One of the claims was filed by former Finance Minister Ali Hassan Khalil and former Public Works Minister Ghazi Zeaiter, both of whom are also sitting MPs, and one by MP and former Interior Minister Nohad Machnouk.
This means the investigation can resume after a weeklong delay stemming from the claims. Bitar now effectively has until Oct. 19 to pursue the investigation against the three sitting MPs, on which date Parliament is scheduled to go back into session, thus granting them legal immunity. If President Michel Aoun were to call an extraordinary session of Parliament, the legislature and the immunities could return before that date.
In its ruling, the court said that it lacked jurisdiction over the matter, something legal experts noted at the time of the complaints’ filing. Two cases at the Beirut Court of Appeals in 2007, which sought to remove the judicial investigator in the Rafic Harriri assassination case and were dismissed for lack of jurisdiction, set a precedent for today’s ruling. That process held up the investigation by more than a month. In contrast, the lawsuits to unseat Bitar caused a suspension of seven days.
The court also fined the three MPs LL800,000 each. The civil society group Legal Agenda said the fines were issued for bringing “arbitrary” claims.
Wissam Laham, a constitutional law professor at Saint Joseph University, told L’Orient Today that the decision was “foreseen and expected” in light of the precedent and praised the court for being “swift and prompt.”
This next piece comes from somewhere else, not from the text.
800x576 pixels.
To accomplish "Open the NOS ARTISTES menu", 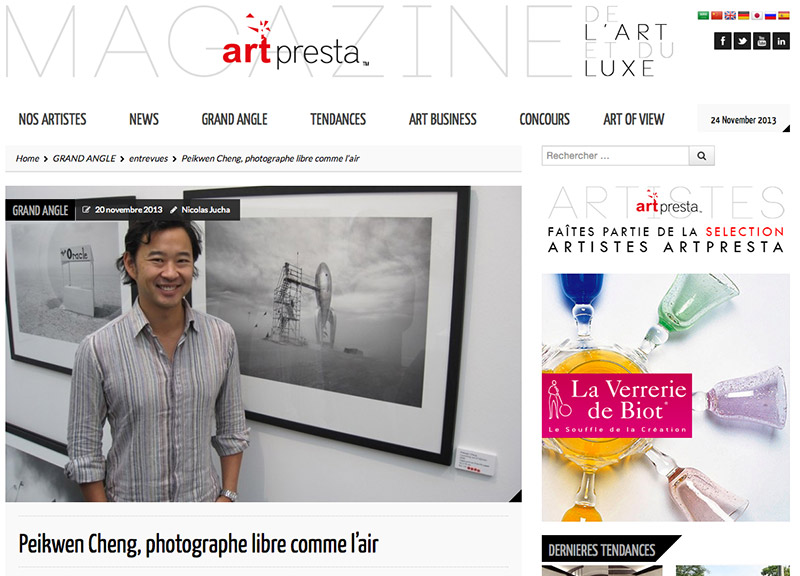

“The issue of the port's martyrs is a rights issue. Rights are never lost as long as people strive to claim them!” tweeted May Chidiac, a former state minister for administrative reform, who survived an assassination attempt in 2005 and received no justice in her case.
Families of the port blast victims and others had railed against the move by politicians to challenge Bitar in the Court of Appeals. Last week Legal Agenda blasted Machnouk’s lawsuit as “illegal and purely arbitrary.”
The victims’ families are set to hold their monthly vigil to mark the anniversary of the blast this afternoon.
Bitar still faces obstacles in the investigation, including a legal challenge at the Court of Cassation brought by former Public Works Minister Youssef Fenianos, for whom an arrest warrant has been issued in relation to the case, that has not been decided. But unlike the Court of Appeals cases, this complaint does not necessarily result in the investigation’s suspension.
Bitar also reportedly received a threat of removal from the case from Hezbollah security head Wafic Safa. On Friday the United States Senate’s Foreign Relations Committee weighed in on the matter, saying it was “extremely concerned” by the investigation’s suspension and “alarmed by Hezbollah’s reported role in driving the decision to suspend this critical investigation.”
The intervention proved controversial. MP Hasan Fadlallah (Hezbollah/Bint Jbeil) called it “a blatant attack on Lebanon's sovereignty, and an open interference in these investigations.”
On Monday, a wave of social media users deployed the hashtag #الاميركي_مغطي_بيطار, or “#TheAmericansAreCoveringforBitar.”